This is what Angry Chinese Blogger calls an “Economic Paradox” (emphasis his):
In addition to moral issues, Congress also faces a number of stark concerns from the business community. With US companies stating bluntly that, if they refuse to comply with Chinese demands, and the requirement that all web services must be hardwired for censorship, China will simply switch to other foreign companies that are more willing to please.
Warning that, In effect, any legislation to enforce domestic constitutional standards on companies working in China could ‘hand American contracts, and American jobs, to oversea competitors who are not ‘burdened’ by such regulations’.
He offers this quote from Sonia Arrison, the Director of Technology Studies of the Pacific Research Institute, a free-market think tank in San Francisco, CA: “If Yahoo [doesn’t do] business in China, someone else will.”
On top of the Chinese companies’ home-field advantage, government regulations could add a significant hinderance to the success of US companies in China. “Some observers have cautioned Congress not to rush into the matter, and to be wary of producing ‘knee jerk’ legislation that could be counter productive, or even dangerous,” adds Angry Chinese Blogger.
Which businesses could be effected? There a fair number of US companies that have been implicated in aiding the Chinese government in Internet censorship, including:
- Yahoo
- Microsoft
- Skype (EBAY) – for censoring certain keywords from their text messages
- Cisco Systems (CSCO) – for providing censorship technology
- Sun Microsystems (JAVA) – for providing censorship technology
- Nortel Networks (NT) – for providing censorship technology
- Websense (WBSN) – for providing censorship technology
- Intel (INTC) – for providing censorship technology
- IBM (IBM) – for providing censorship technology
Lessons for Businesses Going Global
Please don’t get me wrong. I don’t mean to make light of the deplorable imprisonment of Shi Tao or his colleagues. While I understand that the Chinese government is trying to use Internet censorship as a tool to prevent what it feels is morally reprehensible content, it’s my cultural bias to believe it is abusing its authority by censoring politically different viewpoints as well.

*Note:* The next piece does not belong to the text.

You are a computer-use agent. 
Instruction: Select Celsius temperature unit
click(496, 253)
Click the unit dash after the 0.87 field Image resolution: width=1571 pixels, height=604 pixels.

Also, consider this sociological point of view: every time you preventing a group of people from seeing something, you’ll make a few in that group want to see it even more. It’s like putting a “Do not push” sign over a button and watching everyone push it. China’s Internet censorship plan may actually strengthen its opposition more than it is protecting itself.
It is easy to criticize Yahoo!’s actions in hindsight, especially with a US perspective and value system. But this isn’t a black-and-white case. The question shouldn’t be, “Is Yahoo! good or evil?” It should be, “What can we learn from this situation?” Here’s my take from the business perspective.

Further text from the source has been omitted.